- Exercise task
Can you retype the data starting with the line that contains "Given: Select the" and going on through the line that contains "Viewport: 640px width, 431px", keeping every character the same?

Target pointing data
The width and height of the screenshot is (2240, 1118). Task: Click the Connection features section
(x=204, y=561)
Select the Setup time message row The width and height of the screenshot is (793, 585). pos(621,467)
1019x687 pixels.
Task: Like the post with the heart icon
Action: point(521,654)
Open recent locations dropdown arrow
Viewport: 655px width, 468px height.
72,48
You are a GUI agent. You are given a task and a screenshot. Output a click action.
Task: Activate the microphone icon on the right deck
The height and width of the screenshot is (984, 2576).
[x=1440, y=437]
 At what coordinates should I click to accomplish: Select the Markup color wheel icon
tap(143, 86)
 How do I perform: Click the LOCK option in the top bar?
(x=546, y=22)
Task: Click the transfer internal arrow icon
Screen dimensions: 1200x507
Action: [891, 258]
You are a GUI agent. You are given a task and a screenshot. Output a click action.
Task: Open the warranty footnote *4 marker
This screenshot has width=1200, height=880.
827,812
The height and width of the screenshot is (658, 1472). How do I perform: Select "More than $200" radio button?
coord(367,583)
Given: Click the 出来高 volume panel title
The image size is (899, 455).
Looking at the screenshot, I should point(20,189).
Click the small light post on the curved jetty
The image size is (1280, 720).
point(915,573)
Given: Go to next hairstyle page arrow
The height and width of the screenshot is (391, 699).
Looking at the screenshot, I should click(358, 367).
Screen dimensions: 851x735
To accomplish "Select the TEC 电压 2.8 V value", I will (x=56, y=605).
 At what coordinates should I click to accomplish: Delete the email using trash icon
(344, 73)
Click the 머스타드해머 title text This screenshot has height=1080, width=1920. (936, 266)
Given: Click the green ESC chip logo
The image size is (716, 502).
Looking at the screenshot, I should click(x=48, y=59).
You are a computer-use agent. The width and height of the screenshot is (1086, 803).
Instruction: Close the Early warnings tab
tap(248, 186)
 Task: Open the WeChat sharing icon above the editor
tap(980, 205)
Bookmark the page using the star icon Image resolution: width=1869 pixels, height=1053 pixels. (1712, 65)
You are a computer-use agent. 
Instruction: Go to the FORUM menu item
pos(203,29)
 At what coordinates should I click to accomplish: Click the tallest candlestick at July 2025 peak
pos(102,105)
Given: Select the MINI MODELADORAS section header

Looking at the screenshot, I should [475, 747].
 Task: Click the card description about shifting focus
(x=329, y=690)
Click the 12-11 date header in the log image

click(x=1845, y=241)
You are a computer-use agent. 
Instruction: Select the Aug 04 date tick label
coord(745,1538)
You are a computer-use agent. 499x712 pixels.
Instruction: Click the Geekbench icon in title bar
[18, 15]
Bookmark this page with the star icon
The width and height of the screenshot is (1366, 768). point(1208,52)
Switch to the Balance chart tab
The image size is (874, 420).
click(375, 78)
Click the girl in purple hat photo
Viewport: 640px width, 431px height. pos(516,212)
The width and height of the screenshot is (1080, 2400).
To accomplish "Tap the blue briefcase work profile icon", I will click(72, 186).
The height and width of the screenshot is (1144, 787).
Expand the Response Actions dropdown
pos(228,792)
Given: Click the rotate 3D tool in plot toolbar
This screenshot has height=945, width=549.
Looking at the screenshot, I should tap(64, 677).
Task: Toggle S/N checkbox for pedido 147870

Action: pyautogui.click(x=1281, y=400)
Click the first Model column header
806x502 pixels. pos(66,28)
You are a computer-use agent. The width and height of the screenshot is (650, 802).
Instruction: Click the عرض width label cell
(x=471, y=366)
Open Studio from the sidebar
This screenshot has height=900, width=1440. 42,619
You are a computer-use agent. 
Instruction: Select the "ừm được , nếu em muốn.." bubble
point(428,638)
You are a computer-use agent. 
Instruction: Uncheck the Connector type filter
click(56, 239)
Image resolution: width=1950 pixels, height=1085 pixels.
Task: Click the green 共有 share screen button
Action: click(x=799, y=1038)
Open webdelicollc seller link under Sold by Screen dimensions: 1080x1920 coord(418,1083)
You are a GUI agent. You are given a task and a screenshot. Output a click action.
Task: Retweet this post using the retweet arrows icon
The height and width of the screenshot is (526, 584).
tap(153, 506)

- Solution to this exercise
Given: Select the MINI MODELADORAS section header

Looking at the screenshot, I should [475, 747].
 Task: Click the card description about shifting focus
(x=329, y=690)
Click the 12-11 date header in the log image

click(x=1845, y=241)
You are a computer-use agent. 
Instruction: Select the Aug 04 date tick label
coord(745,1538)
You are a computer-use agent. 499x712 pixels.
Instruction: Click the Geekbench icon in title bar
[18, 15]
Bookmark this page with the star icon
The width and height of the screenshot is (1366, 768). point(1208,52)
Switch to the Balance chart tab
The image size is (874, 420).
click(375, 78)
Click the girl in purple hat photo
Viewport: 640px width, 431px height. pos(516,212)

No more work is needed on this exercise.